先说背景。Cursor一直是套着VS Code壳子做AI编辑器,这次直接甩开VS Code自己干了。按理说这是个挺大的技术决心,毕竟放弃一个成熟的开源基座意味着要自己扛所有基础设施的坑。但更劲爆的是他们同时推出了自研model,号称在代码补全、上下文理解这些任务上全面超越现有方案。

问题来了:为什么大家不买账?因为这些benchmark看起来太"定制化"了。你懂的,AI圈现在最不缺的就是各种榜单,最缺的是能真实反映生产环境表现的评测。当一个公司发布自己的model,然后恰好在一些不太主流的benchmark上拿第一,这事儿总让人觉得哪里不对劲。就像你考试前刚好拿到了题库,然后考满分出来说自己是学霸——技术上没毛病,但总觉得少了点说服力。

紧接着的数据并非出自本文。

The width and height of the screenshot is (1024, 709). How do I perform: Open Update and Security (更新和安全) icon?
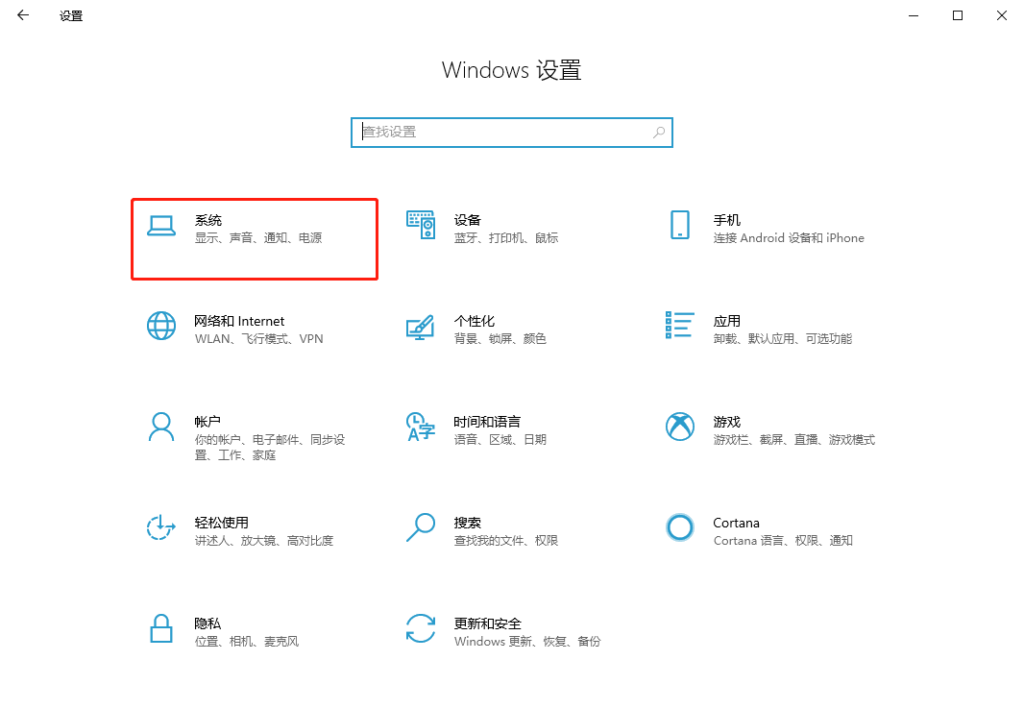pyautogui.click(x=420, y=629)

这里面有个更深层的问题:代码生成这个赛道已经卷到什么程度了?GitHub Copilot有微软和OpenAI撑腰,Codeium、Tabnine各有各的技术路线,现在Cursor要靠自研model杀出来,光benchmark好看是不够的。工程师们真正在意的是:这玩意儿能不能理解我的legacy code?会不会在关键时刻生成一堆屎山?latency和token成本控制得怎么样?

从产品策略看,Cursor这步棋挺激进。自研model意味着要持续投入训练成本,还得跟OpenAI、Anthropic这些大厂的API更新速度赛跑。但好处也明显:如果真能在垂直场景(代码生成)做出明显优势,就能摆脱"套壳工具"的标签,拿到定价权和数据flywheel。

说实话,我更关心的是他们怎么解决context window和代码库理解这两个硬问题。现在所有AI编辑器都在吹自己能"理解整个项目",但实际用下来,真正能跨文件推理、理解架构意图的少之又少。如果Cursor的自研model在这上面有实质突破,benchmark争议根本不重要——工程师会用脚投票。

所以如果你在用或者在评估AI编辑器,别急着被benchmark数字唬住。找个真实项目试两周,看看它能不能理解你那堆重构了三轮的业务逻辑,能不能在你改一个interface的时候智能更新所有implementation。这才是separates the wheat from the chaff的标准。